Tidak hanya itu, pengungkapan dengan gaya naratif yang lugas, membawa saya menelusuri dinamika teater yang digunakan oleh Andy SW sebagai medium ekspresi kejujuran, kejenakaan dan keseriusan Andy SW dalam perisitwa yang dialaminya.
Tentang Andy Sri Wahyudi
Setelah membaca buku ini, dan mendiskusikanya dengan beberapa teman, saya menemukan sastra dan teater yang menubuh dalam diri Andy SW. Betapa tidak, sastrawan yang menuliskan puisi-puisi dijadikan naskah teater serta langsung memproduksi dan menjadi sutradara mampu menjelajahi medium seni pertunjukan untuk menemukan pengetahuan (metode penciptaan, penyutradaraan, penulisan naskah lakon termasuk manajemen produksi) di baliknya.

Putu Ardiyasa (penulis) saat menyampaikan materi pada acara bedah buku “Sana dan Sini, Ingatan Teater, Masyarakat dan Seni” serangkaian acara Mahima March March March di Komunitas Mahima, Singaraja-Bali, Minggu 16 Maret 2025 | Foto: Dok.
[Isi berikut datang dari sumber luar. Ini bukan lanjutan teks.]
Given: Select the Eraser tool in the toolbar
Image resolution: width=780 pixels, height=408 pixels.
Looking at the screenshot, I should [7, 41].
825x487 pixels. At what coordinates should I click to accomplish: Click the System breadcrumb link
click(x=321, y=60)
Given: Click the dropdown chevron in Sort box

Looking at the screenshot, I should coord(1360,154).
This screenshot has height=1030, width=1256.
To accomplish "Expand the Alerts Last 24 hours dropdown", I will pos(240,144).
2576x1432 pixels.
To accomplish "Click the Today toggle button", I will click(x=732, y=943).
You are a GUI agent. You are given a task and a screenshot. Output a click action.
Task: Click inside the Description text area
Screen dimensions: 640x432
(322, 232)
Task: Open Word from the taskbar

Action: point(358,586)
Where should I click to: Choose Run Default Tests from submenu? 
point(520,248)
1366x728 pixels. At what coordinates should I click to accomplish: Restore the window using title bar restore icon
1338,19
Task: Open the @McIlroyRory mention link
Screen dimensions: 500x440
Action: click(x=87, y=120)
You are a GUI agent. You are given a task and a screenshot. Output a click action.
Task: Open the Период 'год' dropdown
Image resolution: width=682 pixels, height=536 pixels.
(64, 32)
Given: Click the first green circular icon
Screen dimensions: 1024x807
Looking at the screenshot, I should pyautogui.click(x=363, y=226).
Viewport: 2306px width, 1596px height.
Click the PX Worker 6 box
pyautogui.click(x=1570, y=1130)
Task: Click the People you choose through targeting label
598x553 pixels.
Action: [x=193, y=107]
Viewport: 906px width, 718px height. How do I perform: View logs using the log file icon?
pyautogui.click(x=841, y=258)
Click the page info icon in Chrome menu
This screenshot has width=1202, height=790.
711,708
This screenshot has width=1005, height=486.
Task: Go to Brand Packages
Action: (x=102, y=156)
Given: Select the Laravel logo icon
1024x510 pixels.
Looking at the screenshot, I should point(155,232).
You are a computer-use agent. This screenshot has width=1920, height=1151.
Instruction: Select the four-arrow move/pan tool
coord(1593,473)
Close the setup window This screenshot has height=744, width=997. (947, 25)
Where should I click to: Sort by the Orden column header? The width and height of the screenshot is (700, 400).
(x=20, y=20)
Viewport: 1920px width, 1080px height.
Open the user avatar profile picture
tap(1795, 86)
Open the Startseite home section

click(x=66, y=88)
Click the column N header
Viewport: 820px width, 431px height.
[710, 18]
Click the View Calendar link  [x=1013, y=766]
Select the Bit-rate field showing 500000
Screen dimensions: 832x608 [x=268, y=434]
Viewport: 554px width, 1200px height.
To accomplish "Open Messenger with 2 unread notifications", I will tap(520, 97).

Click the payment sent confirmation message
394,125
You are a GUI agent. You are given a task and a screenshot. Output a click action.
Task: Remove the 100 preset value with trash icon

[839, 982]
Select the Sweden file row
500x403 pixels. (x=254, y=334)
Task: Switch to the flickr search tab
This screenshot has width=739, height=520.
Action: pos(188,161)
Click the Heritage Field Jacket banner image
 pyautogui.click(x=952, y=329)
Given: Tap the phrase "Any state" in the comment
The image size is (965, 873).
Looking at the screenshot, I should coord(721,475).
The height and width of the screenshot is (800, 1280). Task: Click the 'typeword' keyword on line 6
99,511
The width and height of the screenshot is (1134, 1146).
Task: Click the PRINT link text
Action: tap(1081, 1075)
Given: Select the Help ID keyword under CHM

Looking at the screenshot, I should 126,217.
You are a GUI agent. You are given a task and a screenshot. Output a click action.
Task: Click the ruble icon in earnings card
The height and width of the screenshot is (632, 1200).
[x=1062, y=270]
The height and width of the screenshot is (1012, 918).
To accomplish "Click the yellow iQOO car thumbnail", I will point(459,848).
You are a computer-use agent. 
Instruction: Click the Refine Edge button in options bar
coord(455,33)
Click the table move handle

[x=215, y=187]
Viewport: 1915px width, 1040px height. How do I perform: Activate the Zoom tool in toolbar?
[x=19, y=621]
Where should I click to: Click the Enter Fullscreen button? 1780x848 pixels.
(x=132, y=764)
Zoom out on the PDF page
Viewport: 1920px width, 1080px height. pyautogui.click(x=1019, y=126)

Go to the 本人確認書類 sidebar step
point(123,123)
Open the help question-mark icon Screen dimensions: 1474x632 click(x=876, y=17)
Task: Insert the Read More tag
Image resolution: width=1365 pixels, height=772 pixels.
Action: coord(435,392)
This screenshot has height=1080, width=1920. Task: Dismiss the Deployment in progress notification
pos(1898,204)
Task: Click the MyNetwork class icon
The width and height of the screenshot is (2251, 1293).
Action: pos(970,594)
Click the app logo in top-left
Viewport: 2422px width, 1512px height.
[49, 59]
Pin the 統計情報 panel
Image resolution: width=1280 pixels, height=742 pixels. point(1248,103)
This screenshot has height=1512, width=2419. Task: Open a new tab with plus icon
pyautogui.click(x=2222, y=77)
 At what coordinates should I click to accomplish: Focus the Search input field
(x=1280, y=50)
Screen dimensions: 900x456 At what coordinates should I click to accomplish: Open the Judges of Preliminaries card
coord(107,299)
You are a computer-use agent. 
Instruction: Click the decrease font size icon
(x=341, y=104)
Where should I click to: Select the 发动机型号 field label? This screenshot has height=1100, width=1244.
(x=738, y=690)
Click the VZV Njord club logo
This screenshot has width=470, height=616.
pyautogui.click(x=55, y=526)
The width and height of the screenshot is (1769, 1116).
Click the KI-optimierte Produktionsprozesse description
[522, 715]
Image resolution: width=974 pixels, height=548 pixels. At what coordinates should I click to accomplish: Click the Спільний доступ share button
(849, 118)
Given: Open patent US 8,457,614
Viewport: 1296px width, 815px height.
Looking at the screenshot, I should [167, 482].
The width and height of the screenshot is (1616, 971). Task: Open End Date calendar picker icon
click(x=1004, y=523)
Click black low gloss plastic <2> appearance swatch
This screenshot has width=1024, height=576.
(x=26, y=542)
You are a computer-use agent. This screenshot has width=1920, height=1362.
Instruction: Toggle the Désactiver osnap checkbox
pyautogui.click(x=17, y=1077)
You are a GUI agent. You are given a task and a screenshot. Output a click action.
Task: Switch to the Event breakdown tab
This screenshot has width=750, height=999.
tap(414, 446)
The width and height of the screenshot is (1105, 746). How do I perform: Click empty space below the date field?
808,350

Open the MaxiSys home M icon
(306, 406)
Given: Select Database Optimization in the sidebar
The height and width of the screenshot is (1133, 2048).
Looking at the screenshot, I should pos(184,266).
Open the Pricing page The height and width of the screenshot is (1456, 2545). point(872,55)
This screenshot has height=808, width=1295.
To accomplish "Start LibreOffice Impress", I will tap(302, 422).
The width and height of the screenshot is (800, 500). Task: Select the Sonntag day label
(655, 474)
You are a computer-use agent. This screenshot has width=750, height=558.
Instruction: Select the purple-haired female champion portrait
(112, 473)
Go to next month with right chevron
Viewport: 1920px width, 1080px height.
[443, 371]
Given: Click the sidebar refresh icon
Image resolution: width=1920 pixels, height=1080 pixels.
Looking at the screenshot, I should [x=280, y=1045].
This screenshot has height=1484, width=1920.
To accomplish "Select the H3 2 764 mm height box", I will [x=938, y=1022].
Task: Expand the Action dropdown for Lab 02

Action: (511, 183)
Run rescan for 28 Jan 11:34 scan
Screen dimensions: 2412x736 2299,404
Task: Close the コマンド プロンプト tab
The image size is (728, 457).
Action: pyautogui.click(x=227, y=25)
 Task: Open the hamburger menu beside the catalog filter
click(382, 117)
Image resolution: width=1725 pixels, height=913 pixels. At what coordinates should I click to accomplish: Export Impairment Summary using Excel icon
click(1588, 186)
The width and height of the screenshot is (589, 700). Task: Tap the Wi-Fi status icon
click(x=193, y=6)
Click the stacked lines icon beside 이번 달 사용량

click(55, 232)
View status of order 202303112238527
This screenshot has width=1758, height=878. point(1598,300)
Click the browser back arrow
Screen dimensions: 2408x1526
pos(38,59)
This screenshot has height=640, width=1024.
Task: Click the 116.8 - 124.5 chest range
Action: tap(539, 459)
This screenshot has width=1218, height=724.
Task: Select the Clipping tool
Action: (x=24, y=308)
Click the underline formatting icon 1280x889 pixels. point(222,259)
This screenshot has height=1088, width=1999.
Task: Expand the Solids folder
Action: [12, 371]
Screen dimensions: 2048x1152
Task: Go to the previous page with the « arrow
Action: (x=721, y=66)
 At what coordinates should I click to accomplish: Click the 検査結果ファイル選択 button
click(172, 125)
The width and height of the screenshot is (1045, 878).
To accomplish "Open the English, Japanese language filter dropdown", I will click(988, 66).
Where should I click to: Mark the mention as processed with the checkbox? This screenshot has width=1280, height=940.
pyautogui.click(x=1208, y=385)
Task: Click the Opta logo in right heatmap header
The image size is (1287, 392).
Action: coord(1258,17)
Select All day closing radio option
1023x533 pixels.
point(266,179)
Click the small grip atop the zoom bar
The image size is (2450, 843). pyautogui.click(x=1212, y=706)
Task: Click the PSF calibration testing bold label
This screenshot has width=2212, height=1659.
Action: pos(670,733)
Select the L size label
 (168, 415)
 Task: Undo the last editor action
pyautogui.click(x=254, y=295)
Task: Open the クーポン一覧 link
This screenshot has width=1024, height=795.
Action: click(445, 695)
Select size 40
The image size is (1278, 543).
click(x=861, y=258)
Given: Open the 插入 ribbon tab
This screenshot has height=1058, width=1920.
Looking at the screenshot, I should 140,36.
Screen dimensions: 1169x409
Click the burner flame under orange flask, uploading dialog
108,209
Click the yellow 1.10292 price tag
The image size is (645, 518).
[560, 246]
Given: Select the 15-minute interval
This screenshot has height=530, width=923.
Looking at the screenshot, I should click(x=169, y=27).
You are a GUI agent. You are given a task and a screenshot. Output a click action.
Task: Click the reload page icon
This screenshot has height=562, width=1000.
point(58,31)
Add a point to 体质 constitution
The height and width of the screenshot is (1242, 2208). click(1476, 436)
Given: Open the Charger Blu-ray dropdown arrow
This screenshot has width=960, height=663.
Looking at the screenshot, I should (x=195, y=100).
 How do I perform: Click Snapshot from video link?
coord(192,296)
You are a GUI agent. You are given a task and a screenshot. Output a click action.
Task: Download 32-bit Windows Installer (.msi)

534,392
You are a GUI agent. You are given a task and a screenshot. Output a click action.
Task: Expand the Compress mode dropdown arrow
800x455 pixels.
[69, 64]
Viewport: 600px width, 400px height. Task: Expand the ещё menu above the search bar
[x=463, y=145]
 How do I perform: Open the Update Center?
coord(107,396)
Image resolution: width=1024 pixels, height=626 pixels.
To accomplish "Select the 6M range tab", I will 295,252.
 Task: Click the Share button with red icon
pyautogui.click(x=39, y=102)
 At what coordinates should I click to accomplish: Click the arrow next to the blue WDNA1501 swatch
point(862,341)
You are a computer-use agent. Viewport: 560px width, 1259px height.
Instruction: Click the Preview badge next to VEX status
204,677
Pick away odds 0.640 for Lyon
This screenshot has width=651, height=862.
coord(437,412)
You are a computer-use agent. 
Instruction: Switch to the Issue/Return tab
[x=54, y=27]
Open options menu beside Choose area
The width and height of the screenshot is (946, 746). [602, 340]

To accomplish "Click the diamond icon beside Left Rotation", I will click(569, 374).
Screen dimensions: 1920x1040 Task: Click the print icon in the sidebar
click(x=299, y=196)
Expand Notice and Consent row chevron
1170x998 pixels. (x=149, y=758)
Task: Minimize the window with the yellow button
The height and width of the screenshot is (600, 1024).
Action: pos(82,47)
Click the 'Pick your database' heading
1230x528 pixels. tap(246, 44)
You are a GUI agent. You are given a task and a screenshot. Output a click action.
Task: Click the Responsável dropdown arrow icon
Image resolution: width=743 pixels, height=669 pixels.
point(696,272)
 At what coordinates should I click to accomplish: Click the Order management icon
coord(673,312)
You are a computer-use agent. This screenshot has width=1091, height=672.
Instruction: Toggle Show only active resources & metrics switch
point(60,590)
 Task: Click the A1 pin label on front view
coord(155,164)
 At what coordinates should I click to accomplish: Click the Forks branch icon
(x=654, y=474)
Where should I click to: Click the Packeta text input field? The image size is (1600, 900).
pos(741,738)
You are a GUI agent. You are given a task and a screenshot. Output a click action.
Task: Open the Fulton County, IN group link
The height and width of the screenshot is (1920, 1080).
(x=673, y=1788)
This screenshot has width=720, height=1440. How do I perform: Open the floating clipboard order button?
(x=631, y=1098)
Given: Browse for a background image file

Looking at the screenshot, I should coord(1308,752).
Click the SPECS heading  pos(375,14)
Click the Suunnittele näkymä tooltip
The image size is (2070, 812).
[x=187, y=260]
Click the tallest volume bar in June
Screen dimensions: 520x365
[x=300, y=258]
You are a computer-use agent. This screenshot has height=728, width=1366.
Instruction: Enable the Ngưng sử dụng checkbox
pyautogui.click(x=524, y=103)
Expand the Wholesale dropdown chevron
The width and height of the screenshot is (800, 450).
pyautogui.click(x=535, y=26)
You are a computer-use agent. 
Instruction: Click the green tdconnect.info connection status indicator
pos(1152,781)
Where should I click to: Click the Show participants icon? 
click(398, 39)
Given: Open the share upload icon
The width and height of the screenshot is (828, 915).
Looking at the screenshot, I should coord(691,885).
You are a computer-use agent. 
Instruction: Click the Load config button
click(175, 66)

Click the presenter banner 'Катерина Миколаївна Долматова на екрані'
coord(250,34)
Komunitas Mahima
Andy SW bagi saya termasuk seorang yang jujur dengan kebebasannya. Karena Andy SW dapat mewujudkan gagasan-gagasannya di atas panggung pertunjukan, bebas melakoni menjadi sutradara, aktor dan penulis naskah. Termasuk bebas mengapresiasi seni pertunjukan yang digarap oleh pelaku teater lainnya dengan menuliskan ulasan-ulasan kritis.
Catatan Andy SW ini mengingatkan saya dengan catatan perjalanan Miguel Covarrubias tentang peristiwa kebudayaan Bali dalam sebuah buku berjudul Island Of Bali atau Selampah Laku karya Ida Peranda Made Sidemen yang selalu mencatat perisitwa kehidupannya dalam bentuk geguritan ataupun bentuk lainnya.
Serupa? Tentu tidak. Namun Andy SW melakukan pola yang sama, “menulis” sebuah peristiwa yang kelak akan membangunkan ingatan tentang kejadian yang penting saat itu.
Ingatan yang Diceritakan
Persoalan ingatan dalam judul buku Andy SW ini kembali membongkar ingatan masa lalu saya bahkan cerita-cerita unik terutama kisah dalang lingsir (sepuh) dalam pertunjukannya. Sajian buku Andy SW ini mengingatkan saya dengan cerita kakek tentang Dalang Rai Mesi (alm) dari Bangli yang populer tahun 1970-1985. Kala itu orang-orang hanya menunggu nomor togel (dalam istilah Bali disebut buntut) yang diceritakan oleh punakawan ataupun tokoh utama dalam pertunjukan wayang. Setelah itu bahkan penonton sebagian besar bergegas pulang untuk membaca buku kecil 1000 Mimpi.
Dalam praktek sebagai seorang dalang, saya melakukan hal yang sama seperti dilakukan Andy SW, membaca kakawin Brata Yudha itu secuplik dalam pakem, namun sekalinya buka Brata Yuda, malah bisa bolak-balik, “lah kok ini bagus, lah ini apa maksudnya”, sehingga harus membaca bait-bait sebelum atau sesudahnya. Atau dalam kerja-kerja kreatif seniman topeng Bali, selalu mendiskusikan hal-hal yang akan dibicarakan di atas pentas itu di belakang panggung berdasarkan ingatan yang dilihat sebelum pementasan atau dalam pementasan terdahulu.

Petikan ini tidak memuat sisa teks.